Data provided:
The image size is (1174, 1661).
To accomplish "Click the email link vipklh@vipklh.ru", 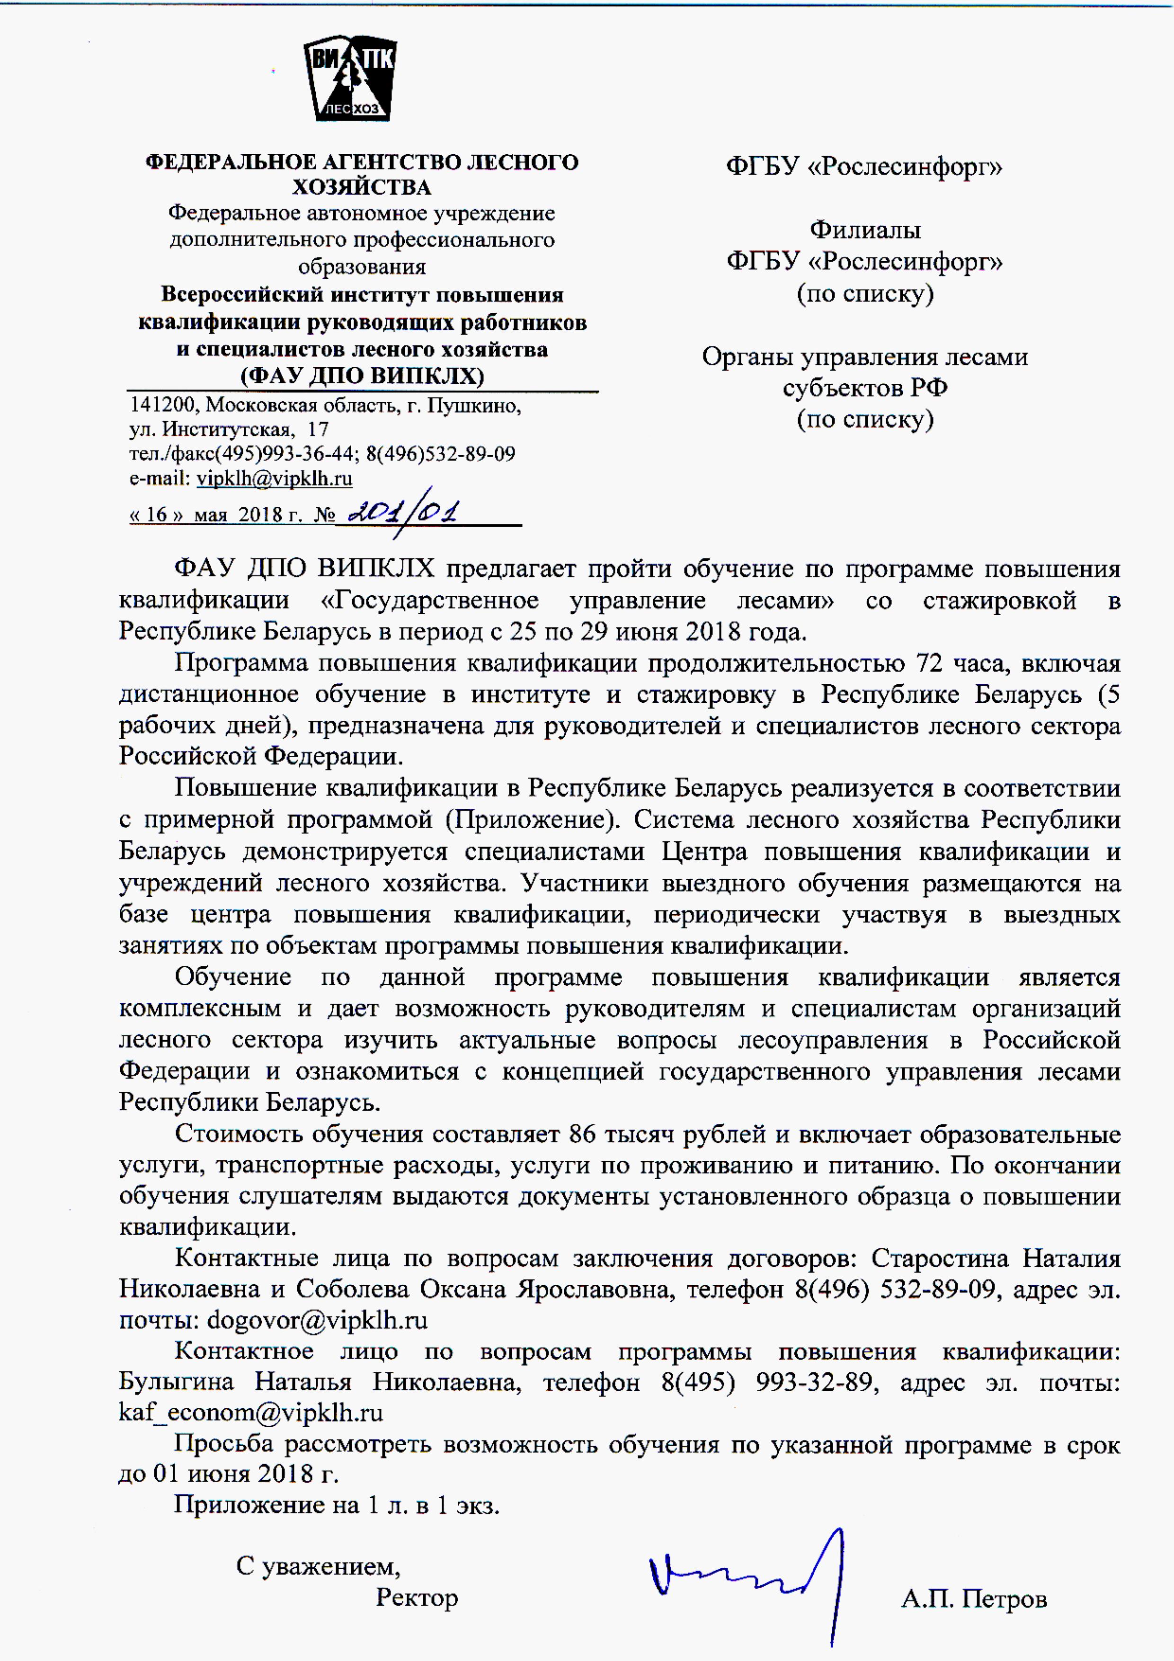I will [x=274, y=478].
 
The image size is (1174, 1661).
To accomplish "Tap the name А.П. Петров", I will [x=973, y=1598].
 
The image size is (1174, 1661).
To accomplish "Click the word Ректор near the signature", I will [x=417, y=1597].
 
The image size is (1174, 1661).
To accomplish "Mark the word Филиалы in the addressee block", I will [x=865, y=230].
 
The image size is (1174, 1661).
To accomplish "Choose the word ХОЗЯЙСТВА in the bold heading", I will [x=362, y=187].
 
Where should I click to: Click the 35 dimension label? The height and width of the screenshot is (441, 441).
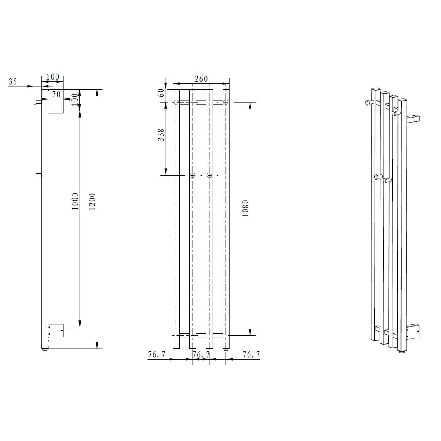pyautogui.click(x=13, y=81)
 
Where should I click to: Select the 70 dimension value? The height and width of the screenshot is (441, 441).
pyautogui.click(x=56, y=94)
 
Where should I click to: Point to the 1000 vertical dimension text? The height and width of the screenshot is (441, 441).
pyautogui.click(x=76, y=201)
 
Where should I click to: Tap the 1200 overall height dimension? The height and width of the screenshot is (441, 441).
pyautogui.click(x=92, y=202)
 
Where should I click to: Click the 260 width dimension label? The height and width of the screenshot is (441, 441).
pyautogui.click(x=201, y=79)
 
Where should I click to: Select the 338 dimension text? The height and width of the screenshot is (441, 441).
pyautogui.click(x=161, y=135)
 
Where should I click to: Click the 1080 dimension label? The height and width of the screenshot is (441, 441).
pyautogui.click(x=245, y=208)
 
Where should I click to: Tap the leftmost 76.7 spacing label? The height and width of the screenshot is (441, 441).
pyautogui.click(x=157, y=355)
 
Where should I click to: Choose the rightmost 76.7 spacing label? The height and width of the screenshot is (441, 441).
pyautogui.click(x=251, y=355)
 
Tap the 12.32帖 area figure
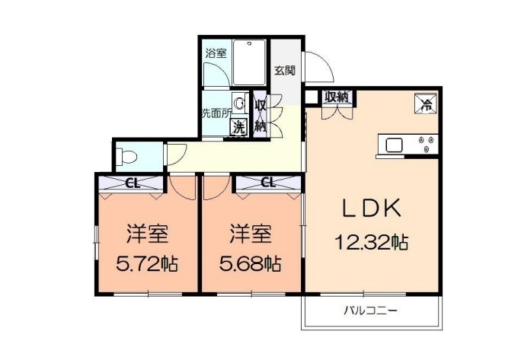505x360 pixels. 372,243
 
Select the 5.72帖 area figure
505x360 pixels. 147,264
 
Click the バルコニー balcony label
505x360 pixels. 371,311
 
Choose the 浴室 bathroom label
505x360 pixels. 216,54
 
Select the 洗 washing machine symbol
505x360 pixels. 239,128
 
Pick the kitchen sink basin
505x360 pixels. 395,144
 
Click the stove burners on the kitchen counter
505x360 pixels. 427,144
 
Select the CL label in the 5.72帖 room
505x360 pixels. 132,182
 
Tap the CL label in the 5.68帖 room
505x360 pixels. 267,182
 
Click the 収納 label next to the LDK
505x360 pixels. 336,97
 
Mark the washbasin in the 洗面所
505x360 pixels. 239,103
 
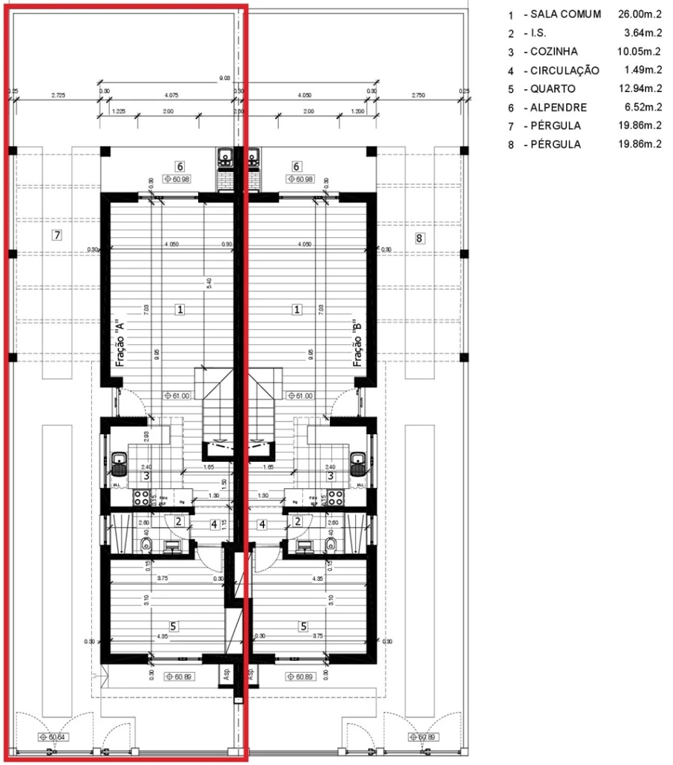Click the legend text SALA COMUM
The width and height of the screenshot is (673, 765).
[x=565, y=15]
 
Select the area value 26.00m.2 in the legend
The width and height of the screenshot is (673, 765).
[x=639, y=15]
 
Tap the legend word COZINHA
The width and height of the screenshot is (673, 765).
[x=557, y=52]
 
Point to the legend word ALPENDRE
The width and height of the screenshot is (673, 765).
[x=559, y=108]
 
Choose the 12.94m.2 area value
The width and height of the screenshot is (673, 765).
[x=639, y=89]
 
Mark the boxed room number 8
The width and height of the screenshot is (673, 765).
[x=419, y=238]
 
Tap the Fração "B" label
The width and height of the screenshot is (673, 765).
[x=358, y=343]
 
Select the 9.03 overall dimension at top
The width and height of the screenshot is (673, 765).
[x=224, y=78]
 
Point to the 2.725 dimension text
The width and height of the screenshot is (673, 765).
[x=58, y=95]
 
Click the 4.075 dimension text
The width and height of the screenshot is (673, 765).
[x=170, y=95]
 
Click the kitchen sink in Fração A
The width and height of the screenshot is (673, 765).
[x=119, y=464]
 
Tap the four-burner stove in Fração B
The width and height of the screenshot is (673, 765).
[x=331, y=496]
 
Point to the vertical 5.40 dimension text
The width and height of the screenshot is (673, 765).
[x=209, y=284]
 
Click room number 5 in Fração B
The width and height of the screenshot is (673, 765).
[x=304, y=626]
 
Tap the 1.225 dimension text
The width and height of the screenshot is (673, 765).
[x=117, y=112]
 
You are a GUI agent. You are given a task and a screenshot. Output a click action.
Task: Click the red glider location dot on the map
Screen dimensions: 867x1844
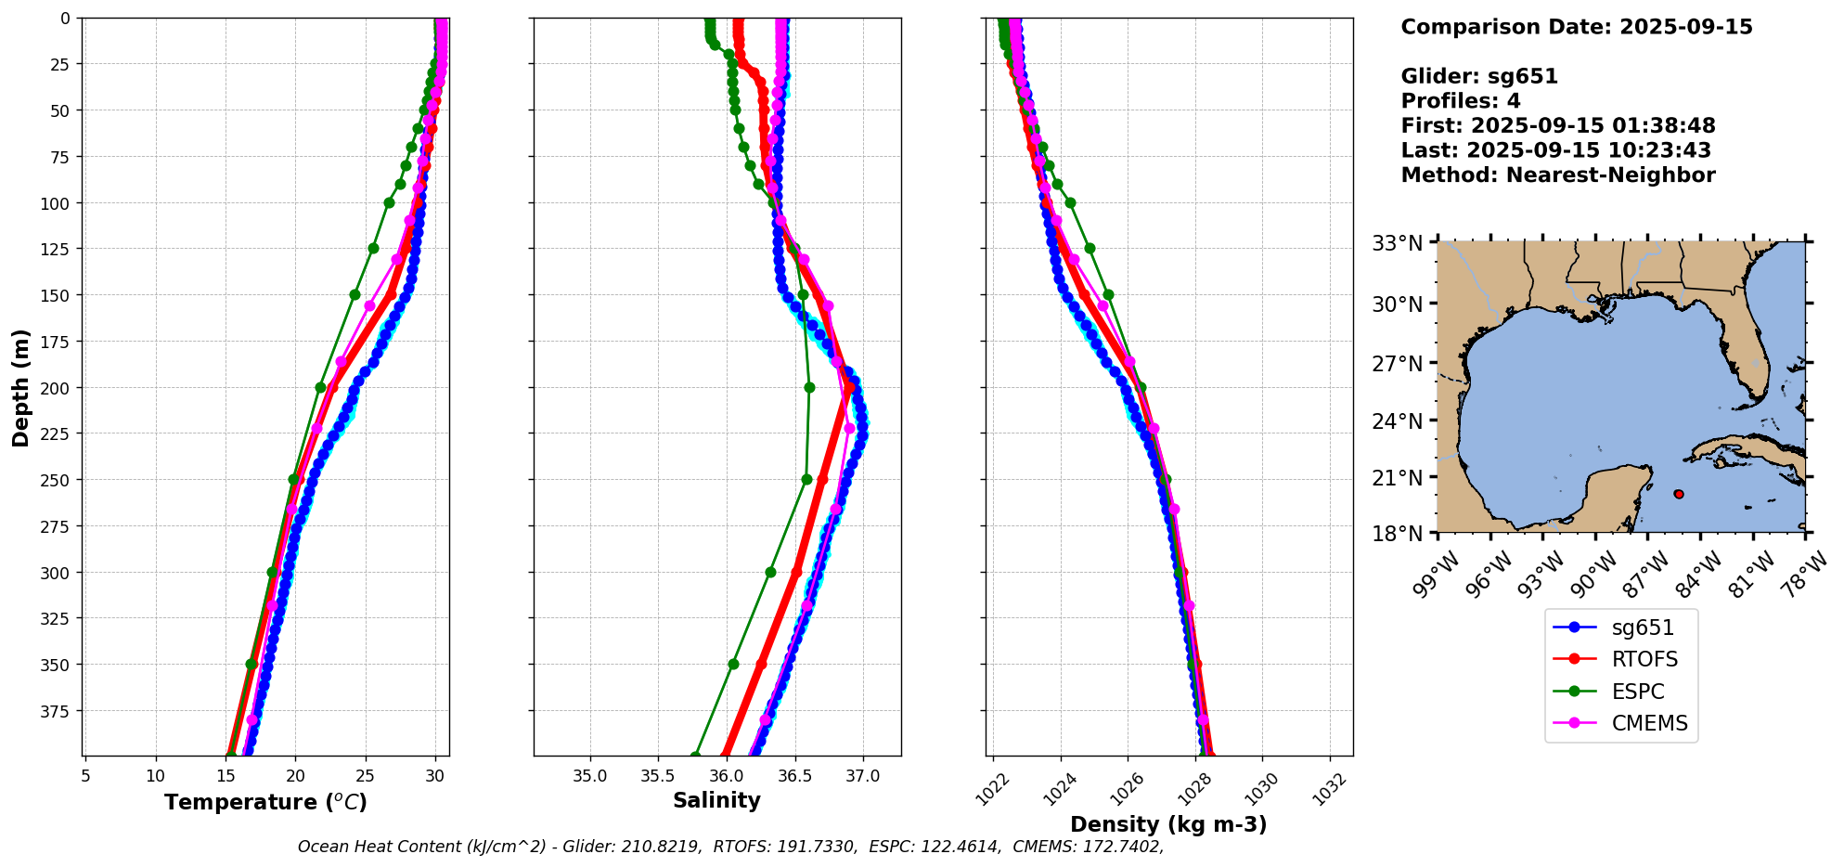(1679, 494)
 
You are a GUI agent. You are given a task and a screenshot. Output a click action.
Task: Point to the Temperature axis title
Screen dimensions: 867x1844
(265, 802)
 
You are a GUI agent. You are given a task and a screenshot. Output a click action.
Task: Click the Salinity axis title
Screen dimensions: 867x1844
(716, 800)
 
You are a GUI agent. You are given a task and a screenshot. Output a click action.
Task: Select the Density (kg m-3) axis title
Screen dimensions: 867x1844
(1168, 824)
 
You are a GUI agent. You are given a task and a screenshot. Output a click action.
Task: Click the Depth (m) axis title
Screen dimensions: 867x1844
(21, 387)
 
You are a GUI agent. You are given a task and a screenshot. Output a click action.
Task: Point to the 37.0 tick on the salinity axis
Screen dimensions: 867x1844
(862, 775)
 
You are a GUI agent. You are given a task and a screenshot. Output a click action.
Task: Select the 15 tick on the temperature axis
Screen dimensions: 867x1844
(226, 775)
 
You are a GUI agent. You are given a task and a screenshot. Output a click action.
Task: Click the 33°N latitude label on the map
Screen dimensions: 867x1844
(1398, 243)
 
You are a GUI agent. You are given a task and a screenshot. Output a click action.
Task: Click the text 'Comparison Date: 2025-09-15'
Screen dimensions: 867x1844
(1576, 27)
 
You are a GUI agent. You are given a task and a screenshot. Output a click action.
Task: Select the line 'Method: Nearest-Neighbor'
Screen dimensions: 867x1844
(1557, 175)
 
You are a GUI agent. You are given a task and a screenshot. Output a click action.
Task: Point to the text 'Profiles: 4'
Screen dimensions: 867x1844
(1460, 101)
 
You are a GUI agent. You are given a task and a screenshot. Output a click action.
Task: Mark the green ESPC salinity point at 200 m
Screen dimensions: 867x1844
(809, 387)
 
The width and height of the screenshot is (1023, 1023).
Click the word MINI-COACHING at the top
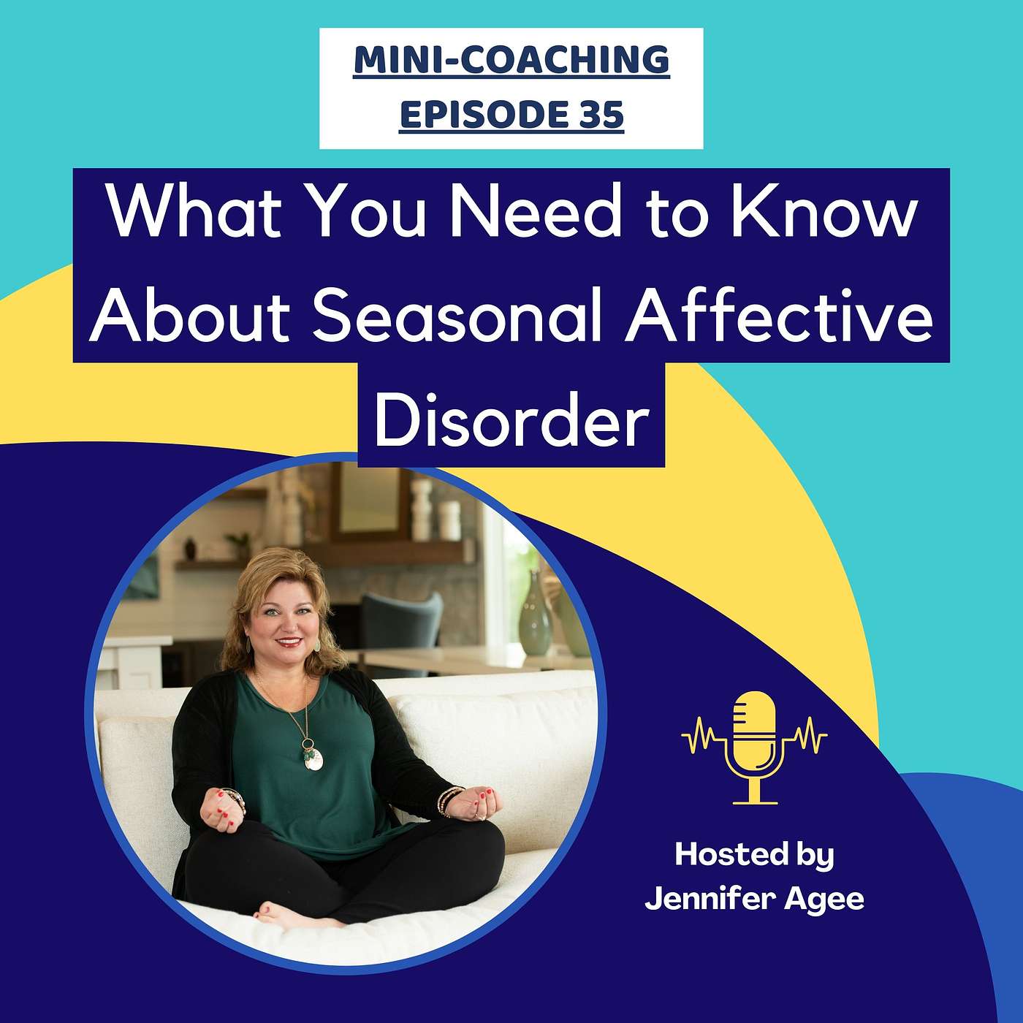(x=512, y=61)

Task goal:
Copy out, word for word, the stretch of the listing above from the line containing "Click the stove" through the line containing "505x360 pixels. 239,103".

Answer to this exercise:
Click the stove burners on the kitchen counter
505x360 pixels. 427,144
 
Select the CL label in the 5.72帖 room
505x360 pixels. 132,182
 
Tap the CL label in the 5.68帖 room
505x360 pixels. 267,182
 
Click the 収納 label next to the LDK
505x360 pixels. 336,97
 
Mark the washbasin in the 洗面所
505x360 pixels. 239,103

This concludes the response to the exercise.